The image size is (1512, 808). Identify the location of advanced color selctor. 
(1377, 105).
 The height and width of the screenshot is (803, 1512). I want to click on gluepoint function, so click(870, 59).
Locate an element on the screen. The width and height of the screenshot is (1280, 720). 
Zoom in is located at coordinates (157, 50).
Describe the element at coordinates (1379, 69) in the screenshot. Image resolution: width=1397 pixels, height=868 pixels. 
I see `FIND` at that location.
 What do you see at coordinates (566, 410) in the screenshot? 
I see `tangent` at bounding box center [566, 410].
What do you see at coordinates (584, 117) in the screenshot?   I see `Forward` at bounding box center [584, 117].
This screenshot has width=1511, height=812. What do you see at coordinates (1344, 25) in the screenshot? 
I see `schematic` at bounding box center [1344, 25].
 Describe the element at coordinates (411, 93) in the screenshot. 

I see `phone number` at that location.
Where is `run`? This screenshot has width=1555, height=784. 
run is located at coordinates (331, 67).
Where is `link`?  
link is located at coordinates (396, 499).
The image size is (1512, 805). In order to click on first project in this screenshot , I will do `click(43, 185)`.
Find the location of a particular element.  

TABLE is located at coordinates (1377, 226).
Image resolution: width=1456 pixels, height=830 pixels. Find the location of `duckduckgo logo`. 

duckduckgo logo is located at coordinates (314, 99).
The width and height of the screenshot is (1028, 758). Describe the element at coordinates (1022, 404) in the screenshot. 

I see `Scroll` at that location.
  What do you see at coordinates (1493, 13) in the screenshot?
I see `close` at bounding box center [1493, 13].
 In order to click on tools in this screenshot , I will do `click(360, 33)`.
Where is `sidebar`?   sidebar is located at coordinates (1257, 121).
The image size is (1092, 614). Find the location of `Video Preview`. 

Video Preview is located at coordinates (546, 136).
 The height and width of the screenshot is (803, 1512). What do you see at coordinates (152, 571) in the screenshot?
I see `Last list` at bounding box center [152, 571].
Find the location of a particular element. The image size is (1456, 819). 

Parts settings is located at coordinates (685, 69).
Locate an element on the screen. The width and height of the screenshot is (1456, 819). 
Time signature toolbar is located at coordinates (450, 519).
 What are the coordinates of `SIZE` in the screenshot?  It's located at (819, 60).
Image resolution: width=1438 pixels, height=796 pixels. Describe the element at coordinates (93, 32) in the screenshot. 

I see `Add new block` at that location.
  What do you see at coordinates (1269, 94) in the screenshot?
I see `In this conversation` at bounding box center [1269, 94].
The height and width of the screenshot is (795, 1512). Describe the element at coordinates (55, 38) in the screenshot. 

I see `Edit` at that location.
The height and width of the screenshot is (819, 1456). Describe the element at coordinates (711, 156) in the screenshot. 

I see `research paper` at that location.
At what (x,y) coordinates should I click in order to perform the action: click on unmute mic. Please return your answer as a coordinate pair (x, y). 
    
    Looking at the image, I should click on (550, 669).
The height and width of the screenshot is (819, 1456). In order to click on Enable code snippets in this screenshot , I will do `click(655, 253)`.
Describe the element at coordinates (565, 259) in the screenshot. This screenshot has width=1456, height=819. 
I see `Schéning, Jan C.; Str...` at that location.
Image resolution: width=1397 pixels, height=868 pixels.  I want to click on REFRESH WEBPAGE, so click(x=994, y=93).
* * * * * * * * *
◆ **Stated exercise**: From the line containing "What are the" through the end of the rows, switch every "Describe the element" to "Name the element". Give back only those lines, with everything else left as it is.

◆ **Written solution**:
 What are the coordinates of `SIZE` in the screenshot?  It's located at (819, 60).
Image resolution: width=1438 pixels, height=796 pixels. Name the element at coordinates (93, 32) in the screenshot. 

I see `Add new block` at that location.
  What do you see at coordinates (1269, 94) in the screenshot?
I see `In this conversation` at bounding box center [1269, 94].
The height and width of the screenshot is (795, 1512). Name the element at coordinates (55, 38) in the screenshot. 

I see `Edit` at that location.
The height and width of the screenshot is (819, 1456). Name the element at coordinates (711, 156) in the screenshot. 

I see `research paper` at that location.
At what (x,y) coordinates should I click in order to perform the action: click on unmute mic. Please return your answer as a coordinate pair (x, y). 
    
    Looking at the image, I should click on (550, 669).
The height and width of the screenshot is (819, 1456). In order to click on Enable code snippets in this screenshot , I will do `click(655, 253)`.
Name the element at coordinates (565, 259) in the screenshot. This screenshot has width=1456, height=819. 
I see `Schéning, Jan C.; Str...` at that location.
Image resolution: width=1397 pixels, height=868 pixels.  I want to click on REFRESH WEBPAGE, so click(x=994, y=93).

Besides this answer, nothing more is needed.